Urinary fistulae should be treated in a timely fashion and urinary extravasation should be controlled to prevent secondary skin damage, reduce the severity of other complications, and alleviate patient stress. However, small bladder fistulae of less than 1 cm often close and heal spontaneously after insertion of a urinary catheter to divert the urine. For more severe cases, such as vesico-cutaneous fistulae, surgery may be necessary. The repair and reconstruction of urinary tract fistulae may involve improvised maneuvers in the operating room, tailored to each patient. The surgeon should be familiar with a variety of approaches and techniques, because not all approaches are optimal for patients with a given type of urinary fistula.  Most fistulae procedures require adequate exposure of the fistulous track with debridement of devitalized and ischemic tissue; removal of any involved foreign bodies or synthetic materials from the region of the fistula; careful dissection or anatomic separation of the involved organ cavities; watertight closure; use of well-vascularized, healthy tissue flaps for repair; multiple-layer closure; tension-free, non-overlapping suture lines; adequate urinary tract drainage or stenting after repair; treatment and prevention of infection; and maintenance of hemostasis. In order to reduce the risk of recurrence, the tract and surrounding scar tissue should be completely excised. The fistulous stump should be cauterized, without excessive electrocoagulation of normal tissue. The bladder should be closed in layers to control bleeding and preserve tissue vascularity. The bladder closure should be covered with the peripheral adipose tissue. An indwelling catheter should be left in place and intravenous antibiotics should be administered. These measures facilitate satisfactory curative effects and reduce the chance that the fistula will recur.

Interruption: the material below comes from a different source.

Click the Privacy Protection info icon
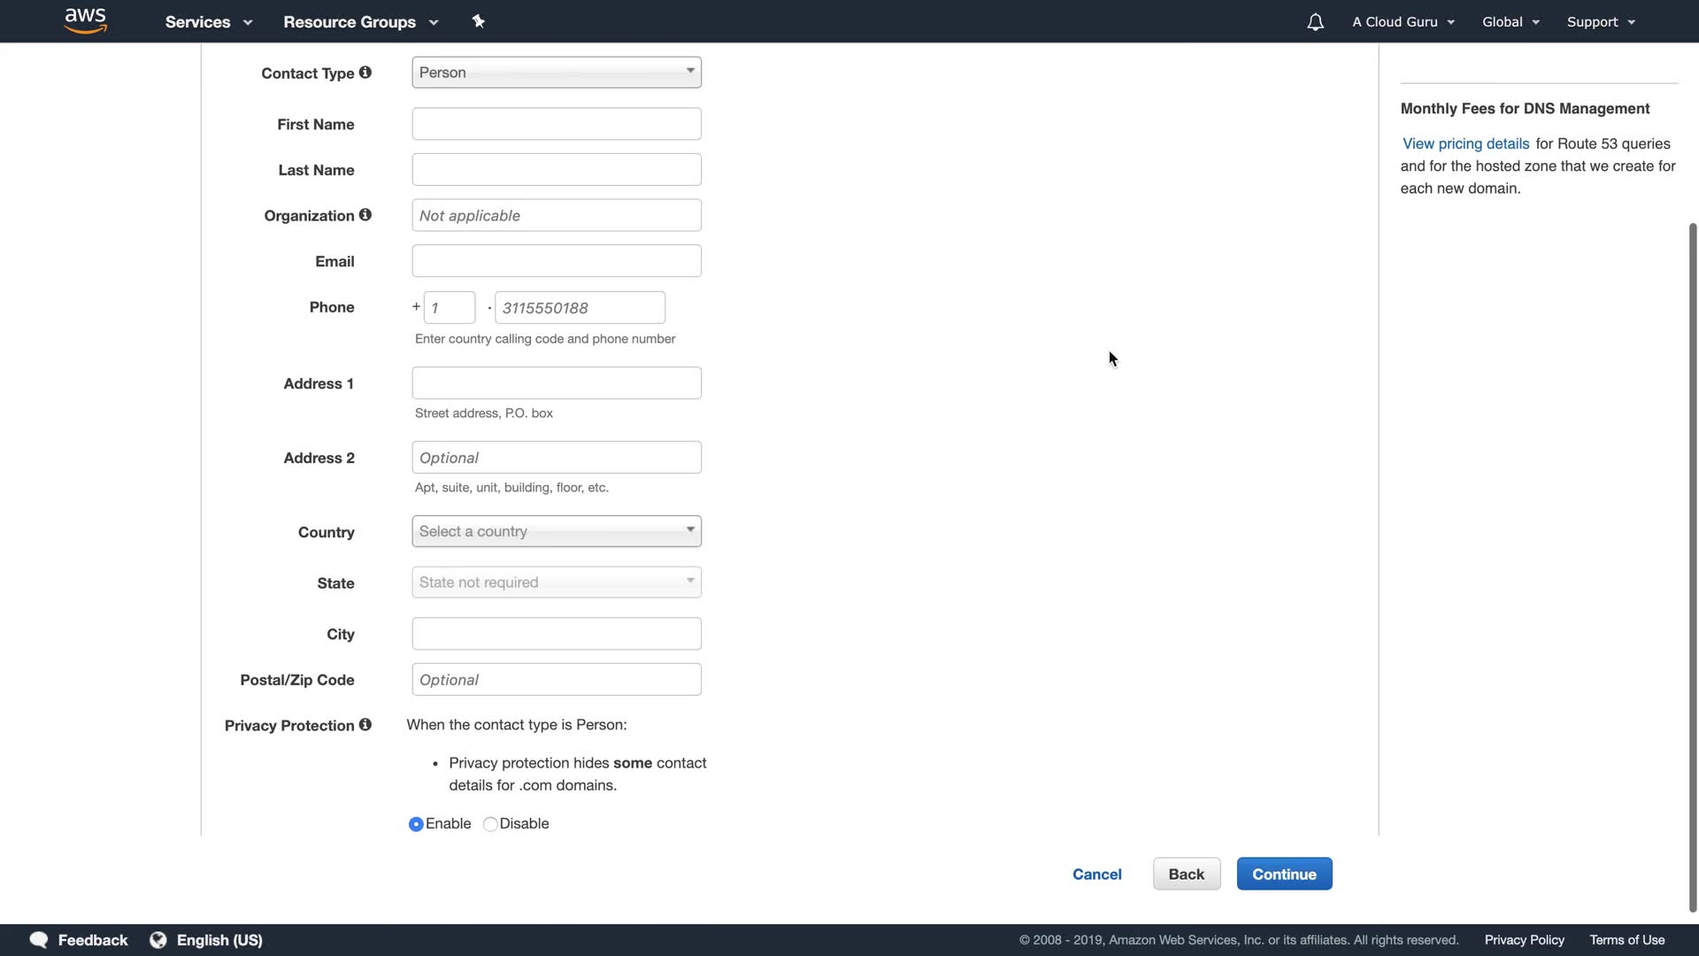The width and height of the screenshot is (1699, 956). (x=365, y=725)
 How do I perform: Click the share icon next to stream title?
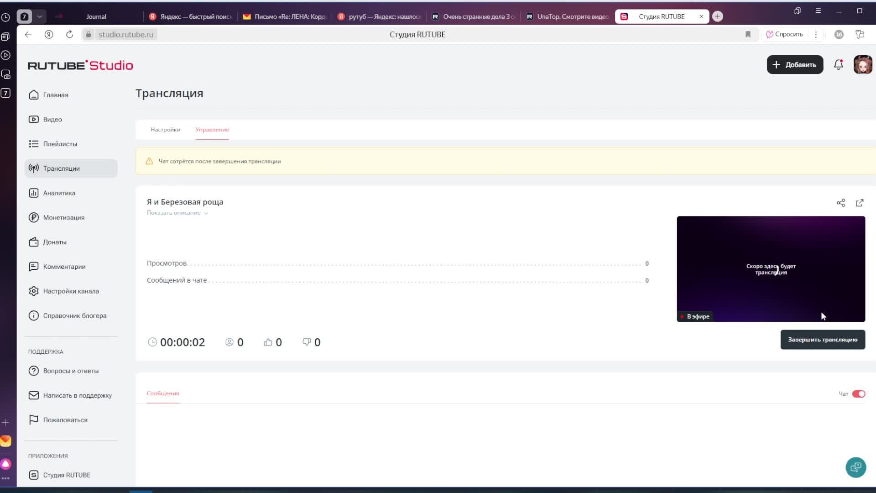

Urinary tract fistulae cause the patient considerable physical and psychological distress. Fistulae are frequently recurrent. This is especially true of fistulae attributable to rare causes, which are often misdiagnosed. Clinicians should follow the basic principles of fistula repair, remain flexible in their choice of suitable repair techniques, and practice meticulous post-operative care.